- Task directions
From the data below, retype exactly the lines starting with the one that contains "Click the 返回主界面 button" and ending with the one that contains "Instruction: Select the Sep 3 bar", both included.
:: Working data
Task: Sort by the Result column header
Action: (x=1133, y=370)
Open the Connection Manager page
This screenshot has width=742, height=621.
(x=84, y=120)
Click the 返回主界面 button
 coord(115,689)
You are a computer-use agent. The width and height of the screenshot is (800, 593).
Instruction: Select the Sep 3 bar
::::
:: Working data
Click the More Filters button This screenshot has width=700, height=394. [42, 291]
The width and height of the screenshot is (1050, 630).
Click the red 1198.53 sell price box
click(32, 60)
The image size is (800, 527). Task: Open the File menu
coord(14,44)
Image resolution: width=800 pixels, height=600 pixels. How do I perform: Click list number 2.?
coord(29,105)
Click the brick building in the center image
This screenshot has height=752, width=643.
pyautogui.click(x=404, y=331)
::::
- Answer to this problem
Click the 返回主界面 button
 coord(115,689)
You are a computer-use agent. The width and height of the screenshot is (800, 593).
Instruction: Select the Sep 3 bar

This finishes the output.